It was utterly compelling. It’s not so easy for us to realize that the message that Jesus brought to the ancient world made people sit up in amazement. In a world full of us-and-them attitudes, Jesus told people to love one another. In a world full of vindictiveness and conflict, he told them to love their enemies. In a world where ordinary working people were considered to be rubbish, they were told that they were of infinite worth, and loved and treasured by the maker of the universe. In a world where power and riches were what counted, theywe were told to pity the rich and powerful – the poor are the blessed ones.
The power of the Gospel comes in part from powerful principles and ideas it holds before us. People will always focus heavily on Christianity’s teachings and its ideas.
However, in the Gospels and Epistles there is something else as well. Many of the teachings, the Beatitudes for instance, could have been taught by any wise man or woman. But Jesus hooks this up with another dimension. He plunges into the hurly-burly of human life. Today’s gospel is a colourful example. The crowds, individual voices piping up, the plot-within-a-plot of the woman with the issue of blood interrupting Jesus who was trying to fight throughthe crowds to get to Jairus’ daughter. In hubbub, there are people too who laugh at him. The people, the sweat, the noise, the pushing and shoving, and then – the calm of the child’s bedroom. All of this is a tap-root of what the gospel is. The melée, the face-to-face, the sheer people – this physical drama – is as important as the teachings and the ideas. It isat the heart of the Gospel – it shouts loud and clear: Incarnation.
We don’t concentrate a lot of attention on the Incarnation, but it is fundamental. The Holy One, the Creator, the one who is and who loves infinitely in eternity, comes into the flesh and sweat and emotions and struggle. The sheer audacity of this is very difficult to encompass in words, and difficult to comprehend. If you think it’s difficult to see how the doctrine of the Trinity works, well what about this? How on earth can it make sense that the supreme Lord of the universe who is beyond our imaginings, and infinitely greater than the world he has created, how can it makes sense that comes into it and submits to it, not like an excursion or a dipping of the toe, but the whole hog. This cannot be grasped by human reason. But Modern science is educating us in such mysteries. \itis acknowledging in our time the need accept with huge contradictions, and to understand the universe as something that cannot be comprehended by the logics we attempt to construct to make sense of it. The Incarnation is so key to the gospel, to the life of being Christians, that we need to shine a bit more of a light on it than we are inclined to.

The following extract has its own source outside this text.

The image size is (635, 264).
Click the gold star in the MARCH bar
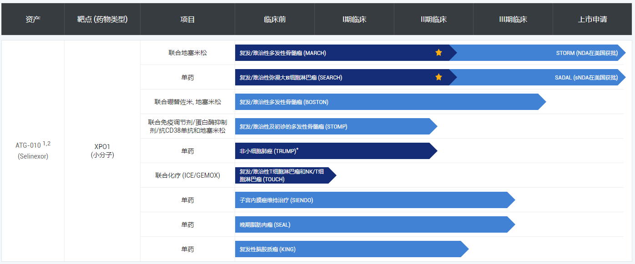[x=438, y=53]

It’s true that much of Jesus’ teaching doesn’t depend on the Incarnation – the Beatitudes again, for instance. But a significant part of them do – think for instance of the parable of the sheep and the goats – whatever you have done to any of these, you have done to me. This blending of teaching and Incarnation was from the start characteristic of Christianity. It reached its climax in the crucifixion and the physical resurrection of Jesus. It has been a hallmark of the best of Christian spiritual and pastoral discourse down the centuries. Think of George Herbert in his book The country Parson. The priest is to visit every home and every hovel, “even though he have to bow low to get into it, and even if it smell never so loathsomly, for therein is Christ and those for whom Christ died”. Charles Gore our founder was of course a great apostle of the Incarnation in a time of huge social injustice, and this identification with the Incarnation as a key to loving our neighbour, is a characteristic of Catholic Anglican thinking at that time.
We need to pick this up again, this clarion-calll of the incarnation, and find out how we must present the Incarnation to an unbelieving world.It’s good to proclaim Christian teachings and ideas to our world, tachings about how to live well. But they only reach their full power when they ride on the rocket of the Incarnation.

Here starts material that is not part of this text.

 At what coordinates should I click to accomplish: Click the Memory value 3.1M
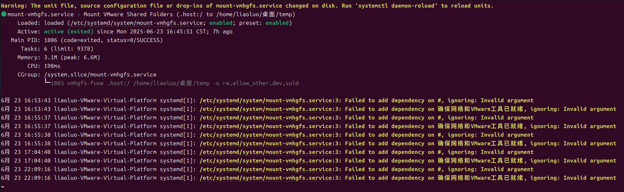pos(51,57)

The trouble with trying to proclaim the Incarnation to the world is that by talking about it we are reducing it to ideas. The ideas can only be proclaimed adequately in the doing. That mens throwing ourselves into the hurly-burly and letting our actions speak. So for instance we can have little doubt where Christ would be if the Palestine of his time were troubled by asylum-seekers, refugees and illegal immigrants. He would not be building walls.
In monastic life, are we not avoiding the hurly-burly? It might look like that, but all of us here know in the community that it is an engagement with the hurly-burly of life in all its humanity in a very particular way. And the longer you are in community the more the hurly-burly comes to bear. The monastic contribution to living the Incarnation is partly in the engagement we have with all manner of people in all sorts of ways; but also monastic life is a highly unusual and powerful incarnation: simplicity of life, community and mutual love, living with God in every moment, holding the flame of prayer for the whole church, holding a geographical place for God, and many other things.
Living incarnationally is for all of us. May we work and pray so that the Incarnation of our Lord Jesus Christ may be a beacon to the people of our time, and may the church live the mystery of the Incarnation to the full.